I had the opportunity to go to Tijuana once before, at the tail
end of my California odyssey in February. I got to on Friday night, after days of nonstop driving and motel rooms. I was so sick of travel I just wanted to fast forward until I was back in New Jersey. I'd be miserable no matter where I went, so I might as well stew in my room with bad HBO (Exit Wounds, starring both Steven Seagal and Tom Arnold). It'd be a shame to ruin the memory of a good city.
Tijuana is not a good city, though. It's hell. Anyone who says
otherwise is just happy that a high school senior can legally get beer
and a hooker (and is probably also a high school senior).
My second trip to San Diego was a longer one, almost a week. I
had plenty of time to soak up the architecture. It doesn't snow in San
Diego, so the roads never gets salted in the winter. Concrete was white.
Glass and metal gleamed in ways New York can't muster. My hotel had a
balcony with a southern view of the city, and I spent hours just staring
at the architecture. Just beyond those skyscrapers was Mexico.
I knew in the back of my mind that any Tijuana trip was going to
be disappointing. Mexico's poverty-stricken, just like most of the
countries in the world. Whatever Tijuana could assemble to hide its
poverty wouldn't be good enough. Hell, if I needed to see poverty, all I
had to do was look out the elevator lobby and see homeless guys living by
the overpass.
The San Diego Trolley takes you south all the way to the border
in San Ysidro. It takes an hour from downtown (maybe twenty minute if
you're driving). The differences between America and Mexico don't
suddenly happen at the border. The trolley ride took me through what
looked very much like the Mexico I was about to see: ramshackle trailers,
dusty hills, and out of work locals. Southern California is about 70%
Mexican by volume.
There are two foot bridges to cross into Tijuana, one over the
highway, and a second over the mighty Tijuana River. I've got ties that
are wider than the Tijuana. You physically cross the border in the space
between these bridges. There are no customs going into Mexico, just an
extraordinarily rusty turnstyle. It looked like a prop from a Nightmare
on Elm Street movie.

• _Source data_

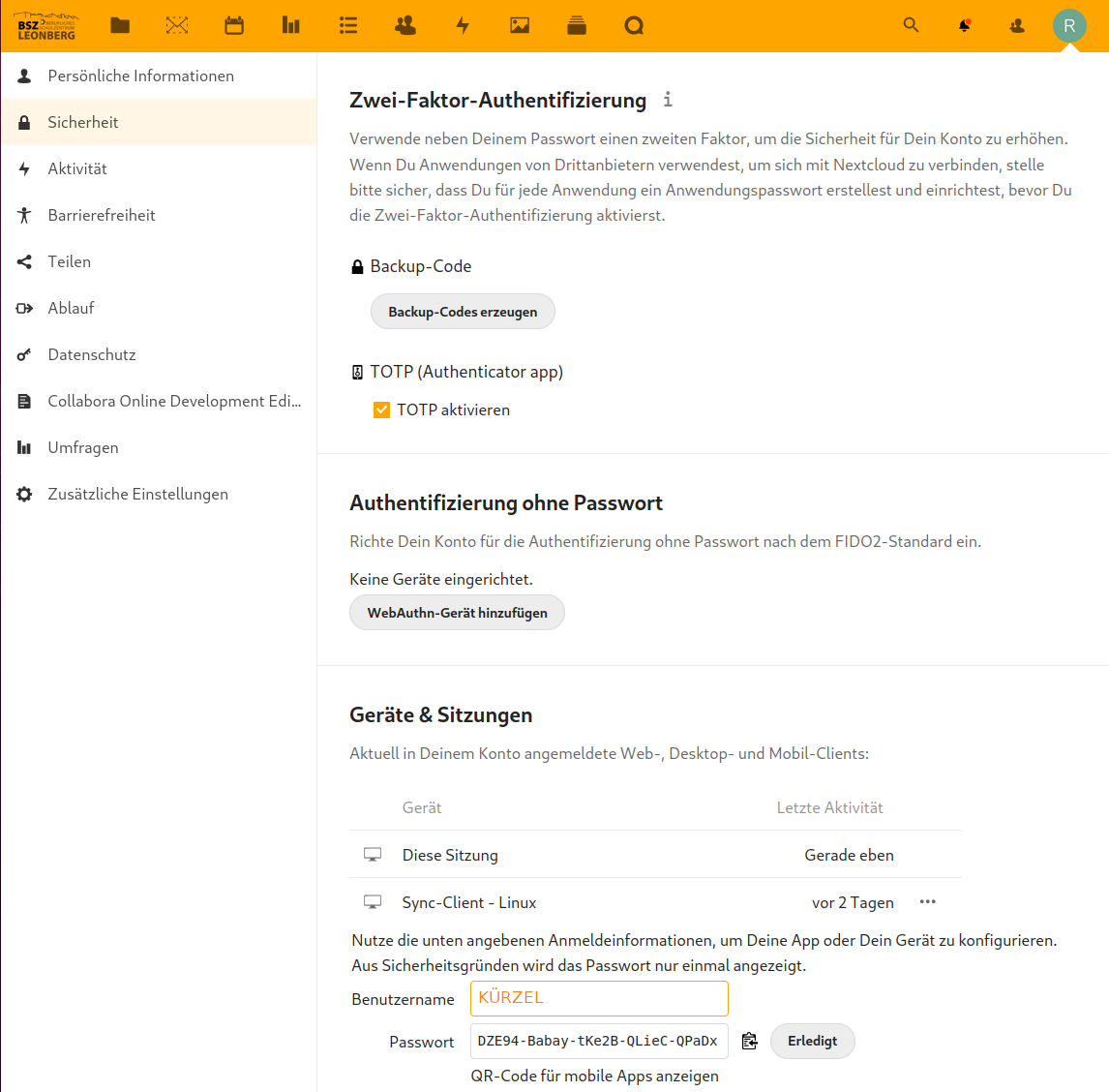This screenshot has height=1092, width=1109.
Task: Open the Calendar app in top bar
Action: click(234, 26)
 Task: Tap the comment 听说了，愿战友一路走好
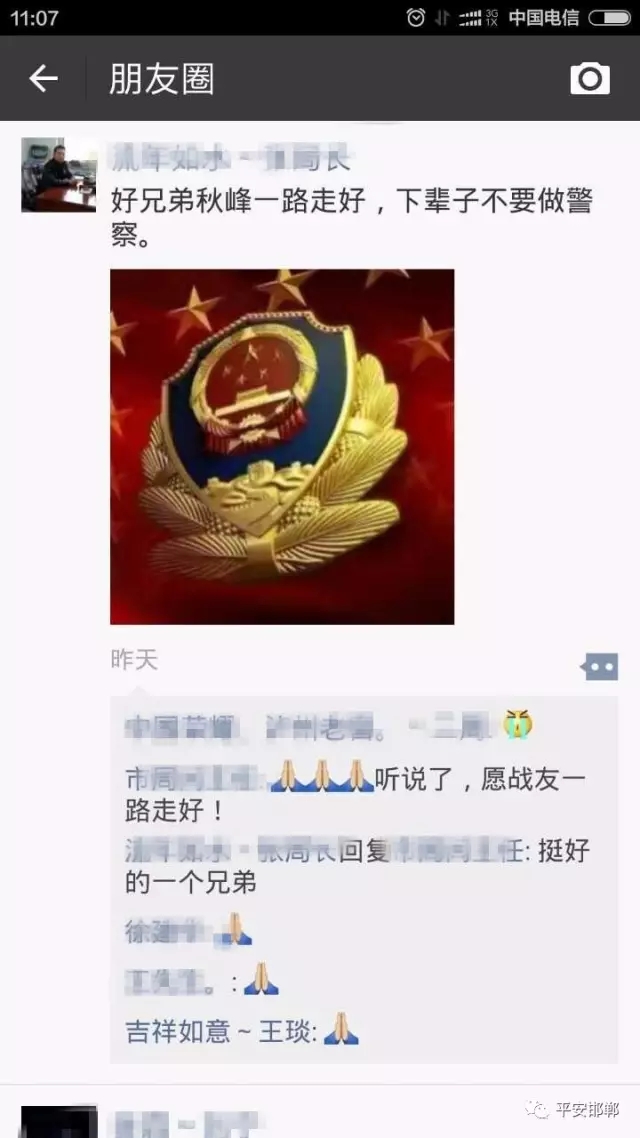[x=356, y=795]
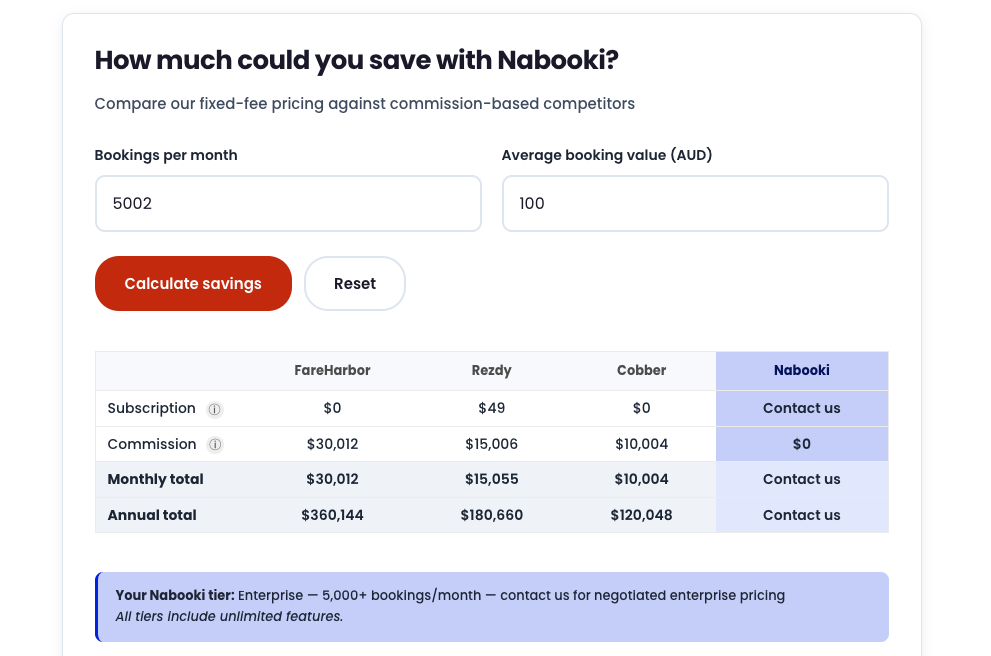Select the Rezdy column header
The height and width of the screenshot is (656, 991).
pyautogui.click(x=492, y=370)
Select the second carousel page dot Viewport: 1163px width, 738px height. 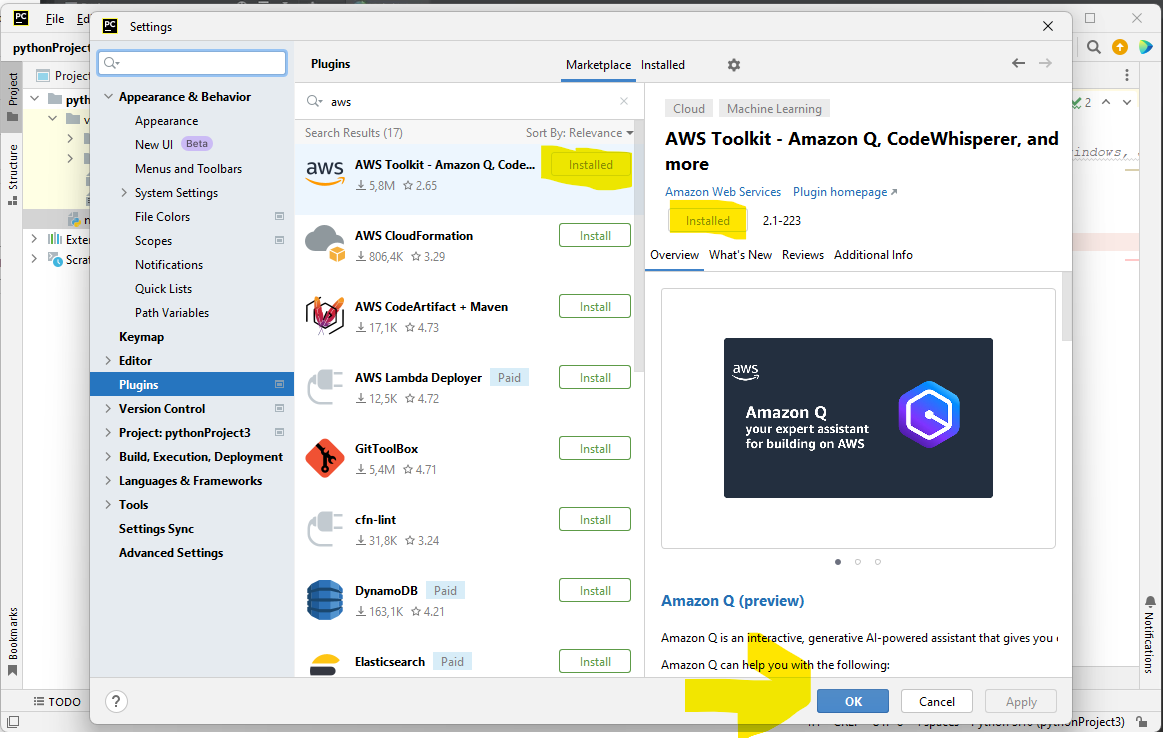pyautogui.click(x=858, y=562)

• _What you need to do_
A. In the Tijuana travel piece, list the sights the trolley ride passed on the way to the border.
B. Copy the stretch of the Tijuana travel piece from "Tijuana is not" through "high school senior).", changing "high school senior" to "college freshman".

• _Answers by item_
A.
- Ramshackle trailers
- Dusty hills
- Out of work locals

B.
Tijuana is not a good city, though. It's hell. Anyone who says
otherwise is just happy that a college freshman can legally get beer
and a hooker (and is probably also a college freshman).